Estudo realizado pelo Boston Consulting Group (BCG) em parceria com a organização ambiental WWF e a entidade filantrópicaEllen MacArthur Foundation revela que o volume global de plástico que entra no oceano deve triplicar nos próximos 20 anos. Atualmente, mais de 11 milhões de toneladas de plástico fluem para o oceano a cada ano e, apesar do crescimento de iniciativas voluntárias e regulamentações nacionais para combater a poluição por plásticos, não há sinais de que as taxas de vazamento estejam diminuindo.

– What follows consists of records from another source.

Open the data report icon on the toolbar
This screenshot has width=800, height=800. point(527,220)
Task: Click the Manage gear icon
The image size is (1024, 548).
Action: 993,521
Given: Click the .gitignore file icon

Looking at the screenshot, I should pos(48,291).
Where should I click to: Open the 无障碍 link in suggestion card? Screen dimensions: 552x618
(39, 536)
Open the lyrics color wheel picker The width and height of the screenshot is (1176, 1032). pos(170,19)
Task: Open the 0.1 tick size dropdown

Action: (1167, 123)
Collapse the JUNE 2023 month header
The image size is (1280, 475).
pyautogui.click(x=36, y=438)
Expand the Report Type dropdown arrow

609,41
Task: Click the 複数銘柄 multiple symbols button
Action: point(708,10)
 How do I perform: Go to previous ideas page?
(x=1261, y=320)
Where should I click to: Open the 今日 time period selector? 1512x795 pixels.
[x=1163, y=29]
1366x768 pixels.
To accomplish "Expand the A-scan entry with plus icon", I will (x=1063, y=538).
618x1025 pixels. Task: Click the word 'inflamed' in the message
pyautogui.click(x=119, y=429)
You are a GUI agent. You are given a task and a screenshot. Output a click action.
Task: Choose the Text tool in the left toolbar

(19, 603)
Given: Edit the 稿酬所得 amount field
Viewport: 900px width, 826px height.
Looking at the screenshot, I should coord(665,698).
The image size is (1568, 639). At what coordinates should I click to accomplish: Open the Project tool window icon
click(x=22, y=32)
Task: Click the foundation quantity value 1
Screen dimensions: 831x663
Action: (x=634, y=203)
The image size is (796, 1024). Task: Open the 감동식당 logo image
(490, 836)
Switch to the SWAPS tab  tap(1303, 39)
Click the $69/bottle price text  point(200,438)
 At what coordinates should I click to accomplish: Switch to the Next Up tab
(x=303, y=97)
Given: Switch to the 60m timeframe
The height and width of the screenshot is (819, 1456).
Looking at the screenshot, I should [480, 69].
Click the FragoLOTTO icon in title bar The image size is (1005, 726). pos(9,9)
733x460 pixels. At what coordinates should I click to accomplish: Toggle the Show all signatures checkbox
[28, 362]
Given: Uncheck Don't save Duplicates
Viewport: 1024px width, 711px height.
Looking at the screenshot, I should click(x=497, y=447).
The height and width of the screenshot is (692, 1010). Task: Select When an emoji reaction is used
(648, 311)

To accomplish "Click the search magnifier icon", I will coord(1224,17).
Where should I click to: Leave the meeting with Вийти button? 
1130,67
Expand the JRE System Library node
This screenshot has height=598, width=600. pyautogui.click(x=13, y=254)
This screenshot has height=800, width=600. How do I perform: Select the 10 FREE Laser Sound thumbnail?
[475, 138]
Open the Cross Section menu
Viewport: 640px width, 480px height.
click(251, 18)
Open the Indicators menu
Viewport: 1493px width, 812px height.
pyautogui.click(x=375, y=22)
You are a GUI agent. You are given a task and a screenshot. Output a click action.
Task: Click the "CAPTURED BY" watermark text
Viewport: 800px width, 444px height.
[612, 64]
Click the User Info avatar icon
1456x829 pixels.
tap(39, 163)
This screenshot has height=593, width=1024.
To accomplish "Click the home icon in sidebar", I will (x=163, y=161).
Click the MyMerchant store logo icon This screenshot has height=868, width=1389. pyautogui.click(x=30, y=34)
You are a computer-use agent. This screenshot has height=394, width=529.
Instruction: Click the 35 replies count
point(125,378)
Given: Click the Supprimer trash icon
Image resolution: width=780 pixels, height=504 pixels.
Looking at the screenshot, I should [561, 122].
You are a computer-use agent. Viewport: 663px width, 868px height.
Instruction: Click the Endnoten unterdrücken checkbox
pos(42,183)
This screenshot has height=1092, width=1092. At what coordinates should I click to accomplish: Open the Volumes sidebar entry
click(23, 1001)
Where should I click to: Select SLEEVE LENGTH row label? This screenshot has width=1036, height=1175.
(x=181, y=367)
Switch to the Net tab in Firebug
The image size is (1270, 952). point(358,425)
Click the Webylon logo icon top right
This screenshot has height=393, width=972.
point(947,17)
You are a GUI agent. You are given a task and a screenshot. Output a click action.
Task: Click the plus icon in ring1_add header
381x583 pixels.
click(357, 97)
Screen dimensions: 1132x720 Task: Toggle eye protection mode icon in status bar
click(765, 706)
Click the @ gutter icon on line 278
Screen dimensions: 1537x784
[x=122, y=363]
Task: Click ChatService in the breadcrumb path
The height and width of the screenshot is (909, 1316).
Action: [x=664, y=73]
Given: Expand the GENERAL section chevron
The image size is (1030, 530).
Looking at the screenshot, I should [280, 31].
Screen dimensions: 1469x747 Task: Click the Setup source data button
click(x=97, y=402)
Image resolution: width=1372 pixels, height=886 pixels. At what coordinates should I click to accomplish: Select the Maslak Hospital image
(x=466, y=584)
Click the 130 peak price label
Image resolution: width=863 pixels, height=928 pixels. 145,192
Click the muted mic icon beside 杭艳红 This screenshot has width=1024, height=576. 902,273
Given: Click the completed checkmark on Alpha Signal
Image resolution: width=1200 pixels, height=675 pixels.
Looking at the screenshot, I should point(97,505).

De acordo com a pesquisa, o plástico é visto como o material mais prejudicial ao meio ambiente usado para itens de bens de consumo, com 65% dos consumidores globais associando-o com a poluição do oceano e 57% considerando-o prejudicial. Os dados ainda indicam que a pandemia reforçou a intenção de reduzir a poluição e o desperdício de plástico. Junto com as mudanças de comportamento pessoal, os consumidores também solicitam resposta de organizações públicas e privadas para liderar esse processo.

O estudo aponta que a produção global de plástico aumentou para mais de 450 milhões de toneladas em 2018 e, com base no crescimento atual, a projeção é que o volume triplique até 2050. O plástico tem baixos custos de produção e propriedades que o torna um excelente material para uma ampla gama de aplicações, inclusive para bens de consumo de movimento rápido. Ele também trouxe o benefício de proteger a saúde humana durante crises críticas, como a pandemia de coronavírus, ao atender a critérios de descartabilidade e higiene. No setor de saúde, por exemplo, o uso único de luvas cirúrgicas e seringas reduziram os riscos de infecções.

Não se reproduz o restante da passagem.